Nouvelle ruralité et flore vernaculaire
Nouvelle ruralité et flores vernaculaires
La
campagne change, la ruralité évolue : le milieu de la plus grande
majorité des hommes pendant des dizaines ou centaines de millénaires,
et jusqu'à tout récemment, fut déserté en masse avec l'ère
industrielle. Le milieu de vie majoritaire des hommes occidentaux
devint le territoire urbain.
Des
savoirs et une culture si familiers qu'on n'y prêtait pas attention
furent perdus en quelques décennies. Ce problème de transmission est
particulièrement remarquable pour ce qui concerne l'usage quotidien des
plantes.
Les
enfants qui allaient ramasser de l'herbe pour les lapins avec les
femmes ou les vieux apprenaient tout naturellement que certaines
plantes sont toxiques, et que certaines sont comestible. Mais aussi
qu'il faut laisser à la nature sa part "pour graine", sous peine de
voir la ressource s'épuiser. Ils avaient vu attacher la vigne
avec l'osier, faire de la tisane de camomille ou de queues de cerises,
etc, on pourrait multiplier les exemples pendant des heures. Et s'ils
ne connaissaient pas la classification botanique des plantes du
quotidien, ils ne confondaient pas celles qui leurs étaient familières,
dans une classification plutôt… utilitaire.
Ce
défaut de transmission est ici augmenté par le caractère
traditionnellement peu valorisant de beaucoup de tâches liées à
l'utilisation des plantes sauvages ou cultivées. La cuisine, la culture
des fleurs et du potager, l'entretien de la basse-cour, la médecine
familiale, étaient depuis des temps immémoriaux des domaines de
« bonnes femmes », dont on se souciait peu de transmettre
l'héritage. Ce savoir est donc essentiellement oral et transmis de
génération en génération.
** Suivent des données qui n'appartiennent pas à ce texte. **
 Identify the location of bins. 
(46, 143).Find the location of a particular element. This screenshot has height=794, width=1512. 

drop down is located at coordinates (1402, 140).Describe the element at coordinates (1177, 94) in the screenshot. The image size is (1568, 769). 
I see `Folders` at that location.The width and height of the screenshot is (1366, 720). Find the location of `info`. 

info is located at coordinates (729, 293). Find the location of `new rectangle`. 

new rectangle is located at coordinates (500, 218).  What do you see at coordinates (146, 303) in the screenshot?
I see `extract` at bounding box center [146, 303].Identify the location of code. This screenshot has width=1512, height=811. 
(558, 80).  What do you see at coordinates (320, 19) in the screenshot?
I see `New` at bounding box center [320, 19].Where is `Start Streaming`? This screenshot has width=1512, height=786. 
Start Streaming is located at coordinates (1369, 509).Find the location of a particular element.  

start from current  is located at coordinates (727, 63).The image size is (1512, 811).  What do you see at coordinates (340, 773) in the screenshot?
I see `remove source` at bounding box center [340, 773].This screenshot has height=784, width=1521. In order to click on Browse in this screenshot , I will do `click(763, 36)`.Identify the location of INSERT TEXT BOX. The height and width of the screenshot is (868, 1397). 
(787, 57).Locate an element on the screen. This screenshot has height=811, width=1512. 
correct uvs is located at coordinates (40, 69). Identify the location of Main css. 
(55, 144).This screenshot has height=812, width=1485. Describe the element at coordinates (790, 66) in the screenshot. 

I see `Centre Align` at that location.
Les plantes cultivéeset leurs usages
passaient de jardin à jardin, de mère à fille, de cousine à voisine,
dans une société relativement homogène.
Actuellement,
dans un rayon de plus en plus large autour des agglomérations, le
processus de désertification des campagnes s'inverse : des urbains
depuis plusieurs générations viennent s'installer dans les campagnes.
Ils amènent leur richesse culturelle, leurs idées et leur énergie dans
des campagnes dont le territoire se vidait inexorablement par
diminution du besoin de main d'œuvre et augmentation des exigences de
productivité de l'agriculture. Ce sont des gens dont l'espace rural
n'est pas le milieu « maternel » et qui ont néanmoins besoin
de ressentir leur environnement d'adoption comme familier et
bienveillant. La communication avec les
« locaux » se heurte souvent à la différence, amplifiée par
les clichés véhiculés de part et d'autre : l'un étant perçu comme
un pedzouille bouché, et l'autre comme une andouille finie. Il n'est
pas simple d'écouter et de respecter l'autre dans ses différences.
Aujourd'hui,
les plantes sont de plus en plus en vogue, et ce besoin de renouer avec
le milieu naturel prend divers visages, allant des leçons de jardinage
aux théories ésotériques liées à la Nature. Je dirais que cela fait partie de la sphère privée, et il ne s'agit pas de prôner un retour aux sources. Je
ne souhaite en fait à personne de vivre aujourd'hui comme mes
grands-parents, qui pourtant s'estiment heureux de ne pas avoir vécu
comme leurs grands-parents. La problématique est tout à fait
pragmatique : avec la perte de l'utilisation de ces plantes, les
plantes elles-mêmes, avec leur valeur utilitaire, leur valeur
génétique, leur valeur écologique, les données historiques ou
ethnologiques qu'elles contiennent sont menacées de s'éteindre
irréversiblement : il est déjà presque trop tard, et je pense
qu'il est urgent de considérer les végétaux sauvages ou cultivés, ainsi
que les usages liés, comme un patrimoine naturel et culturel à
conserver et à transmettre. Essayer de retrouver l'information orale et
comprendre localement nos relations au monde végétal sont des choses
que seuls les habitants, anciens et nouveaux, peuvent réussir.
Pour les nouveaux habitants, il s'agit de trouver leur place dans ce
vieil équilibre entre les ruraux et leur milieu, de prendre un relai,
de reconnaître ce qui a été fait pour mieux en profiter à leur
façon.
Pour les anciens, il s'agit de transmettre des richesses,
des connaissances empiriques, qui jusque là étaient restées familiales
: pas facile de les confier à des inconnus. Mais n'est-ce pas mieux que
d'avoir accumulé tout ça pour rien ?
C'est
un des grands défis de la mutation actuelle de l'espace rural, pour le
domaine des plantes, et... pour bien d'autres. Mais les fleurs et
les jardins ont un atout certain : ce sont de jolis
prétextes pour échanger avec ses voisins.